Residents of the 2,900-acre Double Arrow Ranch south of Seeley Lake are working to fend off a pending growth plan they say threatens their prized timber stands and the freedom to develop as they see fit.
"We didn't move here to be zoned," says Double Arrow resident Joann Wallenburn. "We're doing fine."
Many of the Double Arrow's roughly 1,000 inhabitants moved to the area to enjoy its tall ponderosas and immaculate views. Some worry now that, if approved by the Missoula Board of County Commissioners during a July 16 public hearing, the growth plan will affect their quality of life. Among the primary sticking points is a provision to limit the steepness of slope upon which a home may be erected. Residents are also worried about a fire mitigation mandate that calls for cutting down their beloved pines.
"We knew that there was a certain fire risk involved with living in the woods," wrote Double Arrow homeowners William and Roberta Cruce in a July 7 letter to the commissioners, "and we gladly accepted that rather than being forced to live within a city and having all the zoning requirements that goes with it."

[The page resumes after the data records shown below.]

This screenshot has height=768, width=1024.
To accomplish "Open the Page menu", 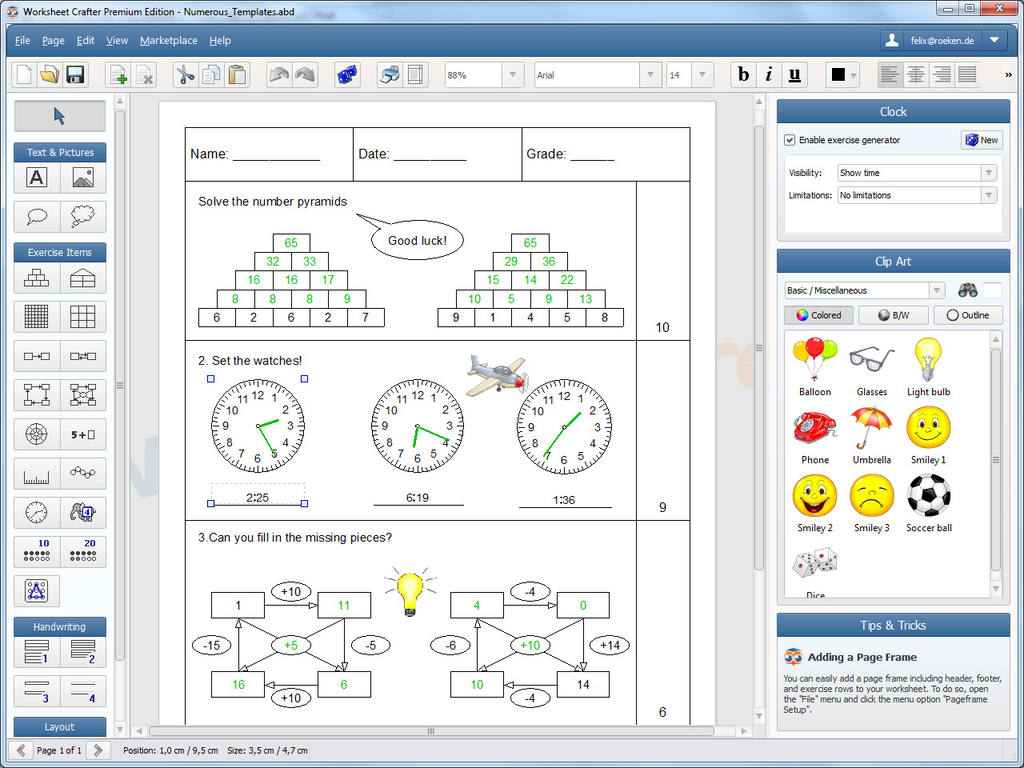I will coord(52,41).
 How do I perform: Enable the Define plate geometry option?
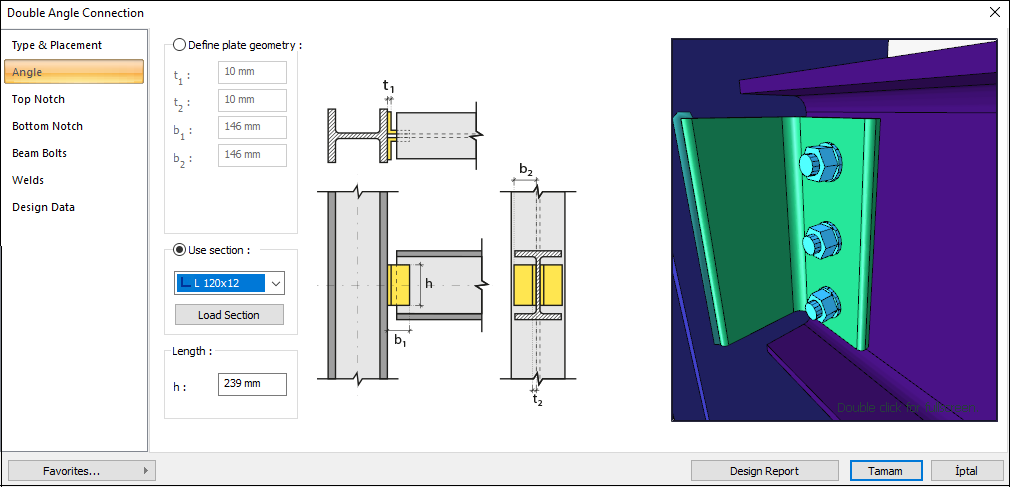coord(180,45)
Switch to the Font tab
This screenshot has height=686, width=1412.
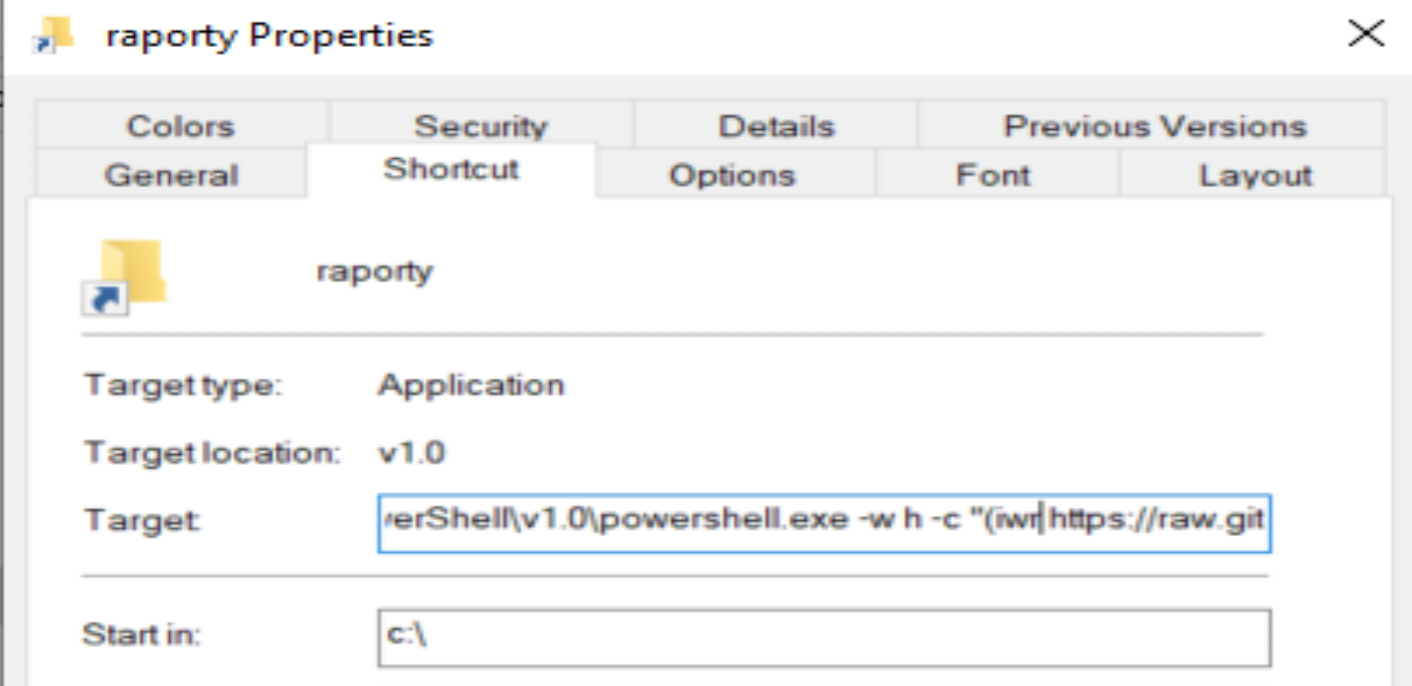(x=994, y=175)
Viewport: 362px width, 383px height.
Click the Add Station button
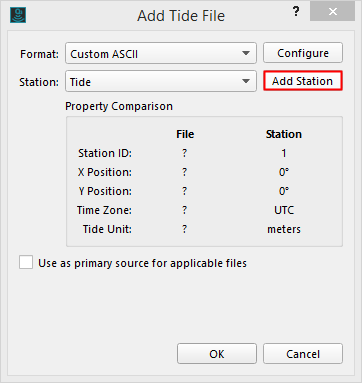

While the substance of the proposal is taking fire, the protocol used by the Double Arrow Ranch Landowners Association to initiate the plan with County Commissioners is also drawing heat. Residents claim that the association's board of directors promised them the opportunity to vote on the plan. Instead, they were informed on May 17 that commissioners are poised to codify the proposal.
"It came sort of out of the blue," says Klaus von Stutterheim, who serves on the Seeley Lake Community Council. "Our constituents feel that they have not been adequately informed."
In response to criticisms, board member Jim Normark says the oversight body has worked publicly since 2010 to craft the document and never promised landowners a vote. It's not the board's fault, he says, that Double Arrow residents haven't been paying attention. "You can take the horse to water, but you can't make 'em drink," he says.
Now that residents are paying attention, Normark says he's happy to work with them to find common ground. He's also asking commissioners to delay casting their votes. "There might be a better way to do this," Normark says. "This is not set in stone."